The Binding of The History of the Great Riots

Front Cover of The History of the Great Riots

Front Cover of The History of the Great Riots

This book is meant to jump out at readers for its midnight blue color, especially for the flashy gold style art on the side of the book, perfect to showcase on a shelf for visitors, or on a coffee table.

Initially, the covers of books were limited to the number of designs they could have. Covers were limited in how many people who could afford them at the time, as it was not always readily available. Limitations stemmed from different sources, whether it be keeping overall costs down for the consumer or limited resources, technology was needed to forward what binding could do. The evolution of technology was required to change the binding of books color, design, and cloth for cheaper options for the consumer (Butler 23). One of the solutions to make books more affordable was to have books share a design with all of its copies. The design of the book would be dictated by the author as it reflects the local area in which it was published. The publisher would then try to accommodate the original vision and contract an artist for a final design around the story (Plein 100). 

During the 1870's, the publishing industry entered a post-war prosperity which allowed for the use of bright colors and elaborate ornamentation returning to printing (Butler 25-26). In this period, black and gold were popular colors to use for book cloths and printing colored inks. Combining these two factors would add on to the way the publishers or bookstores would advertise for a particular book based on their elaborate designs. Black stamping would be a crucial point in the designing this book as it allowed for asymmetrical designs, decorative lettering, pictures, and covers (Butler 26).
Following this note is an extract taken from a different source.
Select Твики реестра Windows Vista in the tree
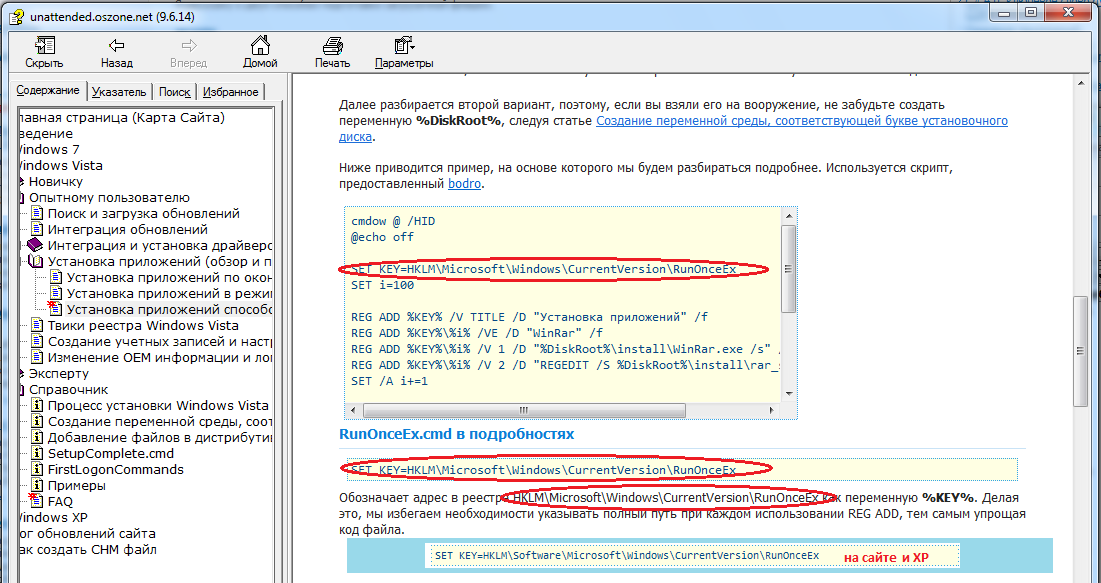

These crucial design elements are what gives this strong appeal of this strong cobalt blue book and its unique design as it highlights the book itself and its publisher.

The publisher in this sense used its name to market and advertised for the book (Plein 106). As the company was a subscription-based service, it would use the elaborate design of their logo on the back of the book to have it as a talking point for potential new customers to their service. The eye capturing color is a result of the Victorian Era and all the advancements it would bring.